• What needs to be done:
All that is needed is an exact copy of the lines from the beginning of the data below through the line containing "This screenshot has width=650, height=408.", minus the pictures.

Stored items
════════════════

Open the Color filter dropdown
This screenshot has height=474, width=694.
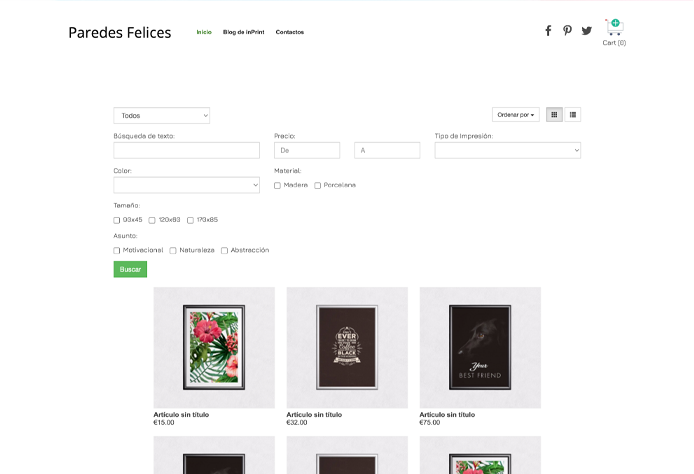186,185
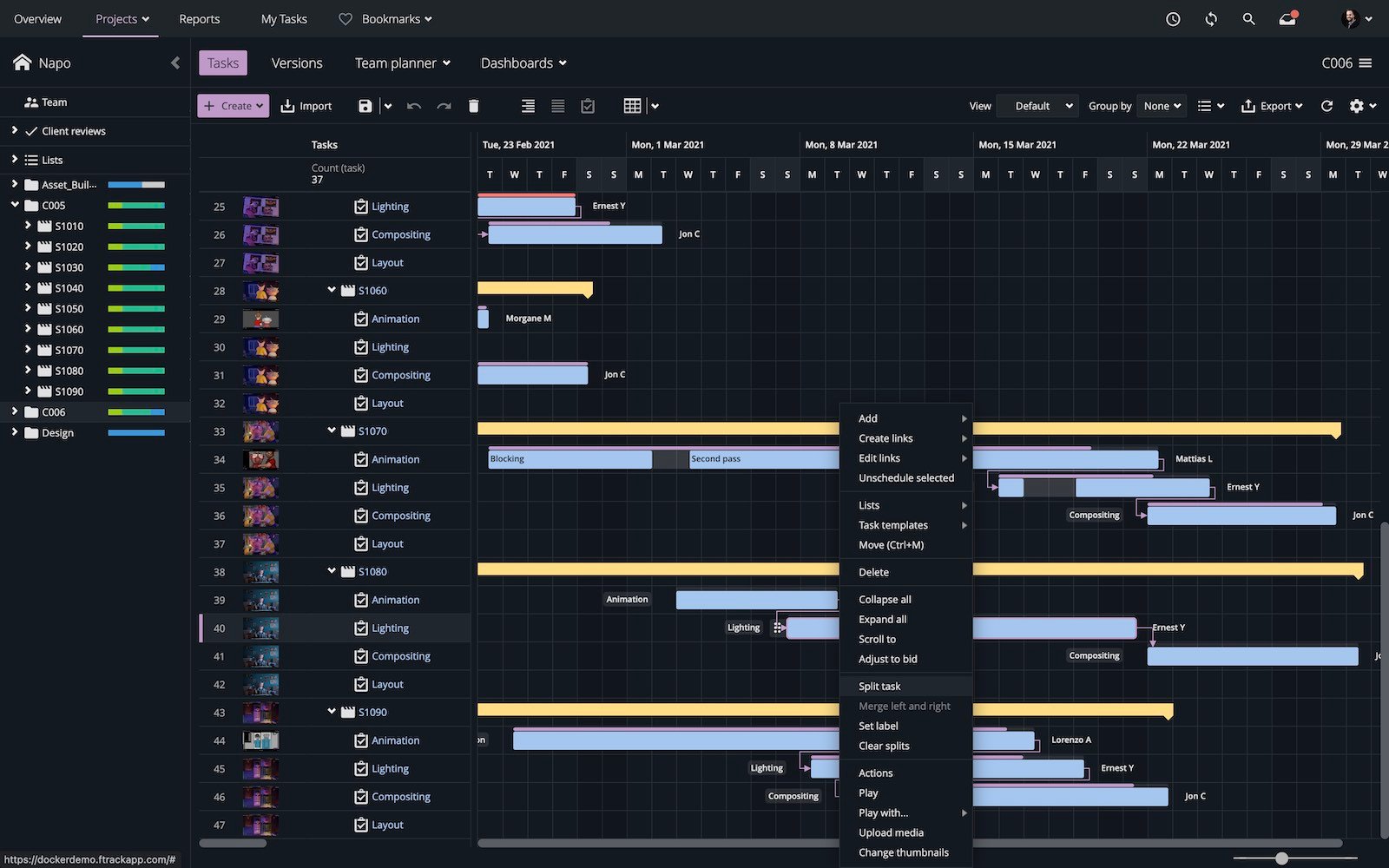Click the trash delete icon in toolbar
Viewport: 1389px width, 868px height.
473,106
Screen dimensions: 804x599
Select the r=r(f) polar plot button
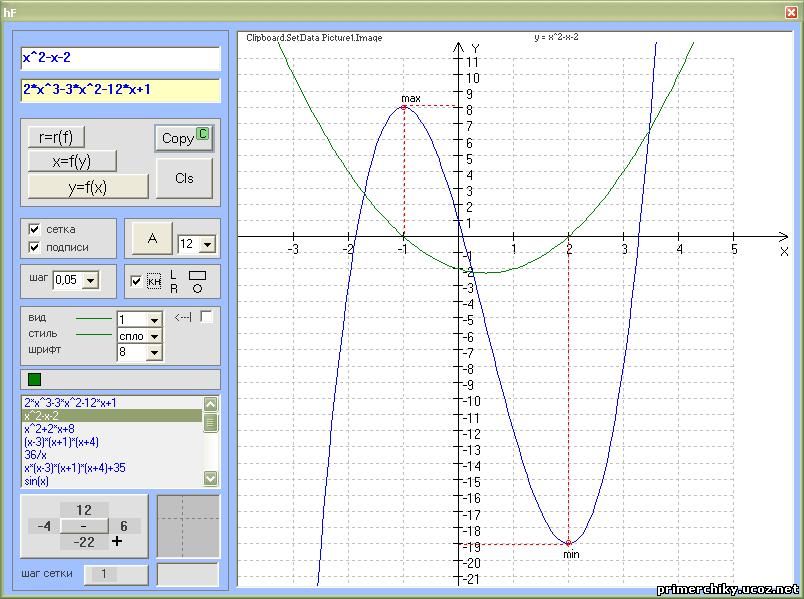click(x=56, y=137)
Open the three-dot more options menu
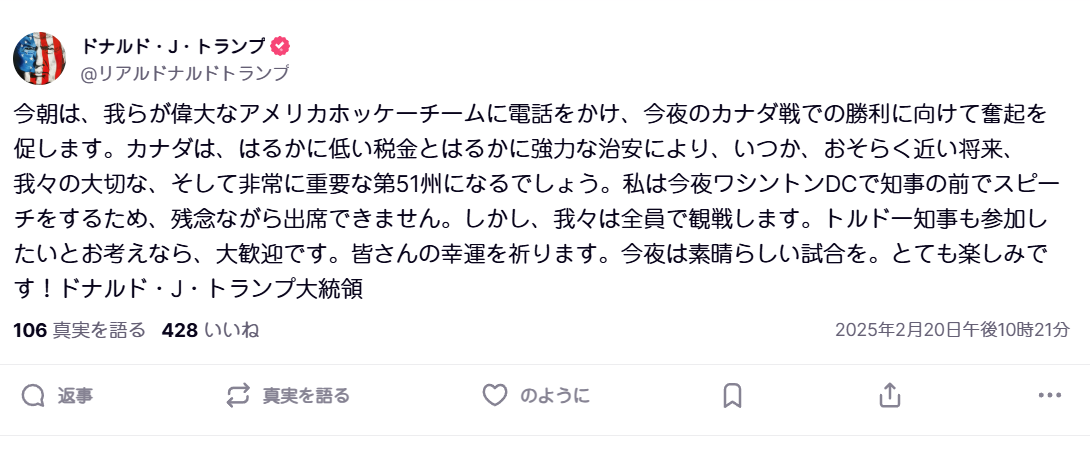This screenshot has width=1090, height=450. tap(1049, 396)
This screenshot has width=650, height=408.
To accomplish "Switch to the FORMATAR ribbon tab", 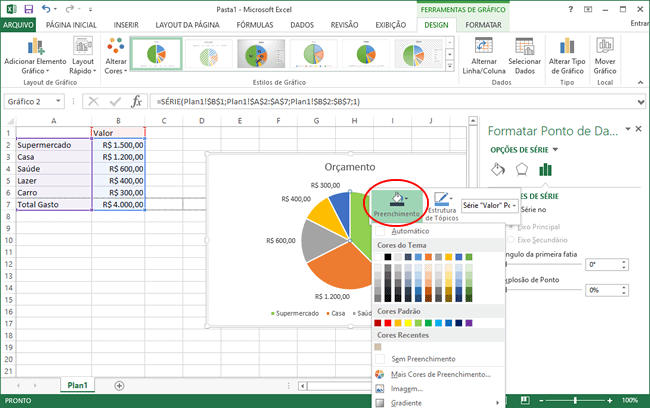I will point(485,23).
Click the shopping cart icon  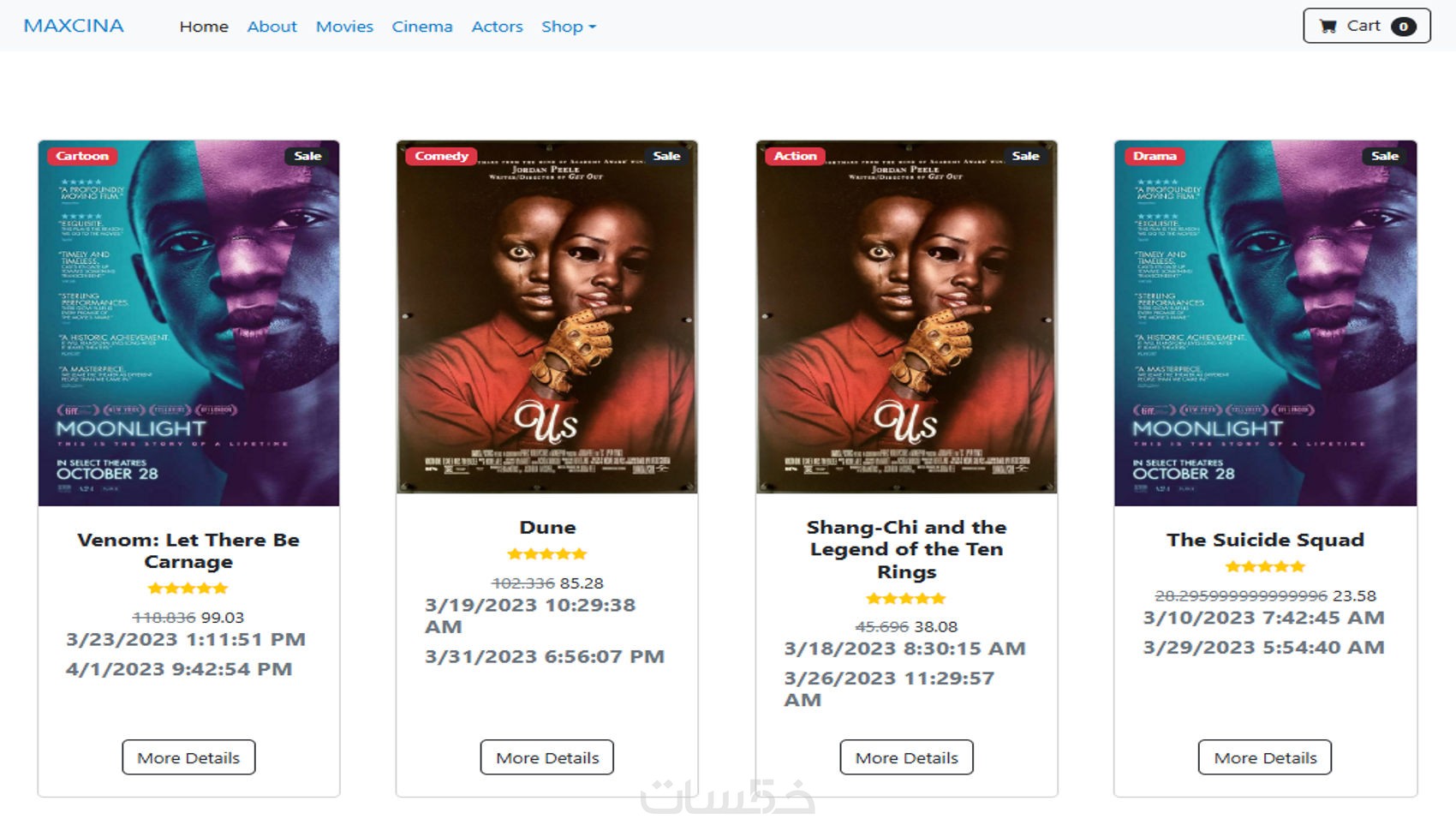[1328, 27]
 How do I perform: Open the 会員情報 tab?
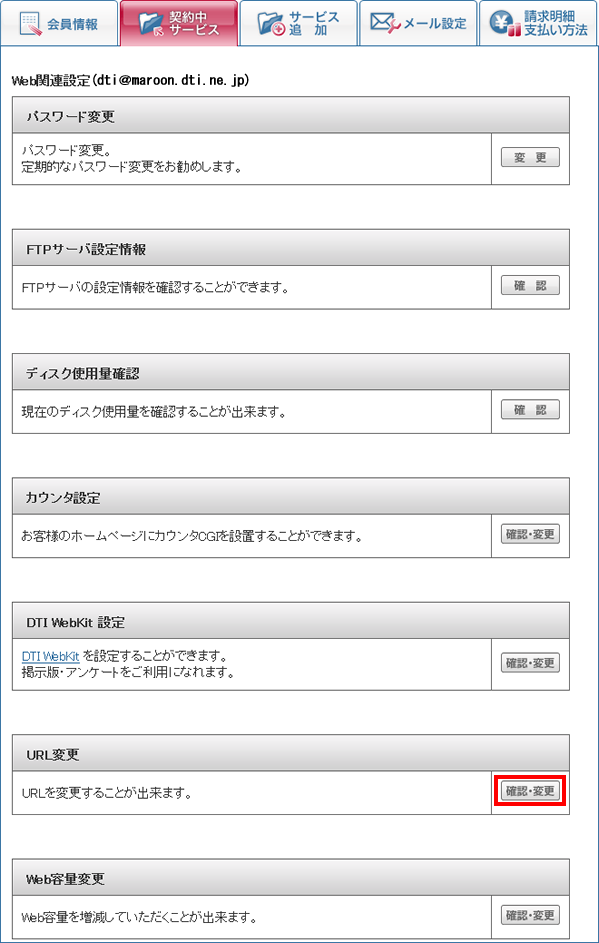59,23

════════════════

• Expected output:
Open the Color filter dropdown
This screenshot has height=474, width=694.
186,185
Click the trash delete icon in toolbar
Viewport: 1389px width, 868px height.
473,106
Screen dimensions: 804x599
Select the r=r(f) polar plot button
click(x=56, y=137)
Open the three-dot more options menu
This screenshot has width=1090, height=450. tap(1049, 396)
This screenshot has width=650, height=408.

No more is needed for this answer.